Chamblee Charter High School, Chamblee, GA 30341, USA.
AdventHealth Cancer Institute, Orlando, FL 32804, USA.
Gene. 2022 Oct 20;841:146774. doi: 10.1016/j.gene.2022.146774. Epub 2022 Jul 26.
The COVID-19 is caused by a novel coronavirus SARS-CoV-2, which started from China. It spread rapidly throughout the world and was later declared a pandemic by the WHO. Over the course of time, SARS-CoV-2 has mutated for survival advantages, and this led to multiple variants. Multiple studies on mutations identification in SARS-CoV2 have been published covering extensive sample areas. The purpose of this study was to limit the sample area to the Georgia state in the U.S. and to analyze the genome sequences for mutation profiling across the genome and origin of variants.

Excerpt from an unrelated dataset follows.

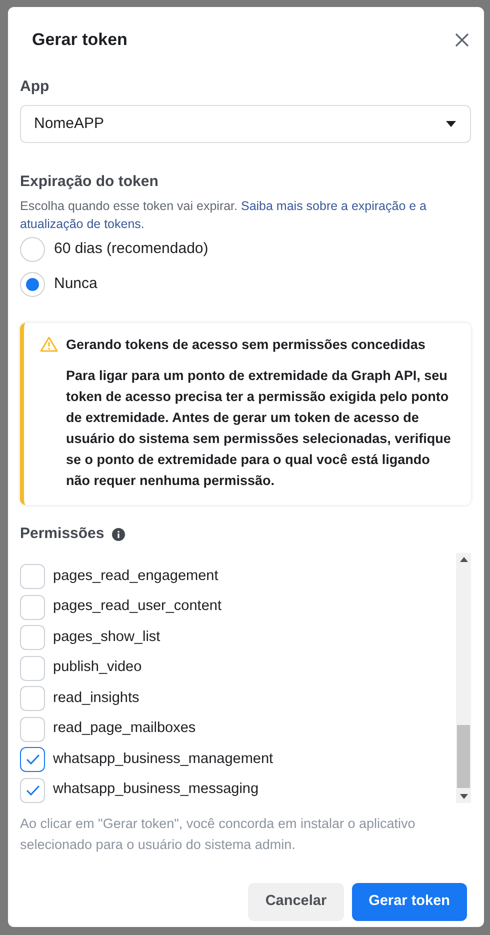 Image resolution: width=490 pixels, height=935 pixels. I want to click on dialog-title: Gerar token, so click(80, 40).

The genome sequences (n = 3,970) were obtained from the NCBI database as of June 12, 2021, with the filter of being complete sequenced genomes, homo-sapiens host, and only from Georgia State of the U.S. NextClade, an online tool was used for the analysis of the sequences using Wuhan-Hu-1/2019 as a reference genome. The algorithm was sequence alignment, translation, mutation calling, phylogenetic placement, clade assignment, and quality control (QC). Thirty-six samples with bad QC were removed from the mutational analysis.
A total 117,743 mutations in the nucleotides were identified (averaging 31.5 mutations per sample). The mutations A23403G, C3037T, C241T, and C14408T were detected in 98% of the samples. Also, a total of 75,517 mutations in the amino acid were identified (averaging 20.2 mutations per sample). The mutations D614G and P314L were identified in >97% samples whereas R203K, G204R, P681H, and N501Y were detected in >50% samples. Analysis also revealed 16 different clades with 20I (49.6%). Clades 20G (24.2%) and 20A (5.5%) being the most abundant, showed that SARS-CoV-2 in the Georgia State originated mainly from Southeast England, other parts of the U.S., and several countries in Western Europe.
Looking at the three most common variants in Georgia State of the U.S., we could determine the primary locations of transmission or origin for the virus, and our analyses indicates that majority of the cases originated from Southeast England (Clade 20I), the U.S. itself (Clade 20G), and from Western Europe (Clade 20C).
COVID-19 是由一种新型冠状病毒 SARS-CoV-2 引起的,该病毒起源于中国。它迅速在全球范围内传播,后来被世界卫生组织宣布为大流行。随着时间的推移,SARS-CoV-2 为了生存优势而发生了突变,从而产生了多种变体。已经有多项关于 SARS-CoV2 突变识别的研究发表,涵盖了广泛的样本区域。本研究的目的是将样本区域限制在美国乔治亚州,并分析整个基因组和变体起源的基因组序列中的突变特征。
从 NCBI 数据库中获得了截至 2021 年 6 月 12 日的基因组序列(n=3970),筛选条件为完整测序基因组、智人物种宿主和仅来自美国乔治亚州的序列。使用在线工具 NextClade ,以武汉-Hu-1/2019 作为参考基因组,对序列进行分析。该算法是序列比对、翻译、突变调用、系统发育定位、分支分配和质量控制(QC)。从突变分析中删除了 36 个 QC 较差的样本。
共鉴定出核苷酸中的 117743 个突变(平均每个样本 31.5 个突变)。在 98%的样本中检测到 A23403G、C3037T、C241T 和 C14408T 突变。此外,还鉴定出氨基酸中的 75517 个突变(平均每个样本 20.2 个突变)。在 >97%的样本中检测到 D614G 和 P314L 突变,而在 >50%的样本中检测到 R203K、G204R、P681H 和 N501Y 突变。分析还揭示了 16 个不同的分支,其中 20I(49.6%)最多。20G(24.2%)和 20A(5.5%)分支最为丰富,表明乔治亚州的 SARS-CoV-2 主要来源于东南英格兰、美国其他地区和西欧的几个国家。
从美国乔治亚州的三种最常见变体来看,我们可以确定病毒的主要传播或起源地,我们的分析表明,大多数病例起源于东南英格兰(20I 分支)、美国本土(20G 分支)和西欧(20C 分支)。